- **Rows on where targets appear**
=====

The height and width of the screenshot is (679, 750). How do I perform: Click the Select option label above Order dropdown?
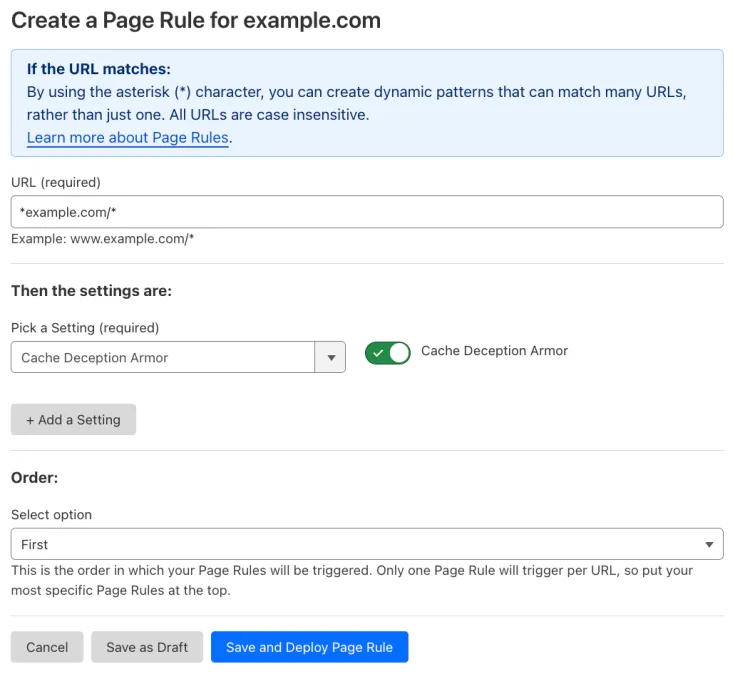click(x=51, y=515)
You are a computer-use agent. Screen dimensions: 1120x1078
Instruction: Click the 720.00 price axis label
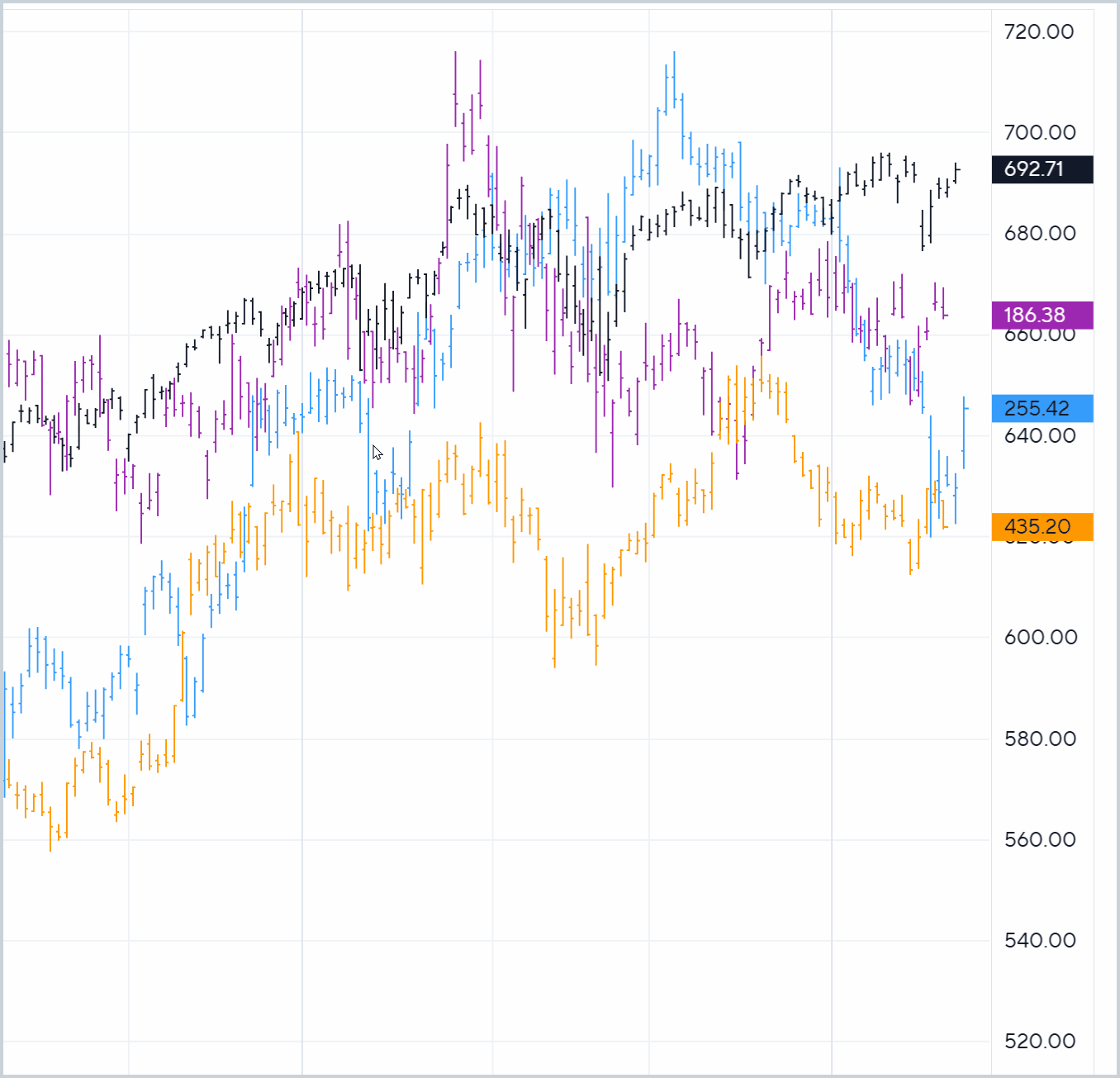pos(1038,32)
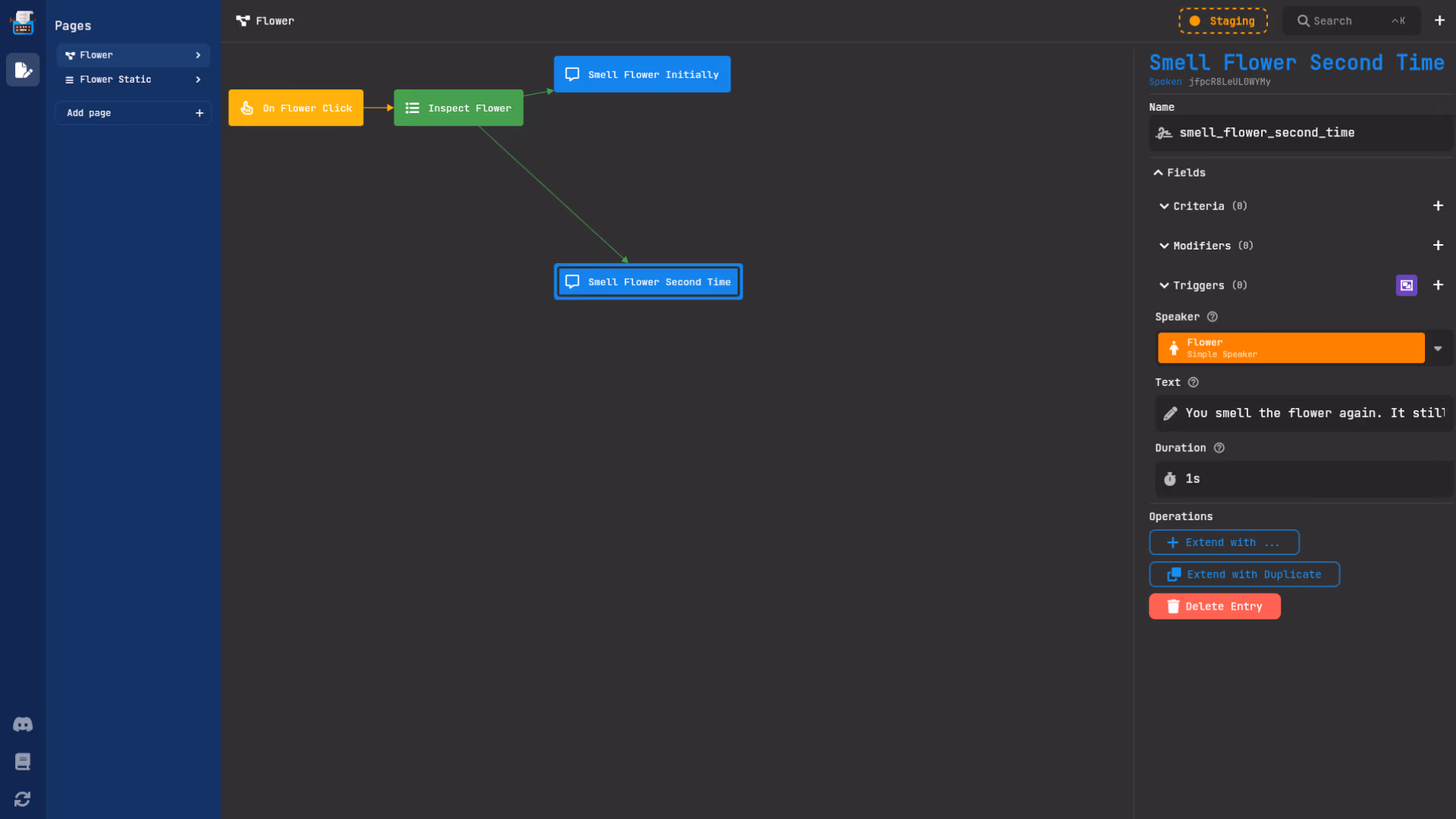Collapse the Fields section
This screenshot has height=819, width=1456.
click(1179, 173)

=====

- **What is being asked**
Please reproduce every line of the data above word for word, leaving the pictures out.

- **Finished answer**
The height and width of the screenshot is (679, 750). How do I perform: Click the Select option label above Order dropdown?
click(x=51, y=515)
You are a computer-use agent. Screen dimensions: 1120x1078
Instruction: Click the 720.00 price axis label
pos(1038,32)
Collapse the Fields section
This screenshot has height=819, width=1456.
click(1179, 173)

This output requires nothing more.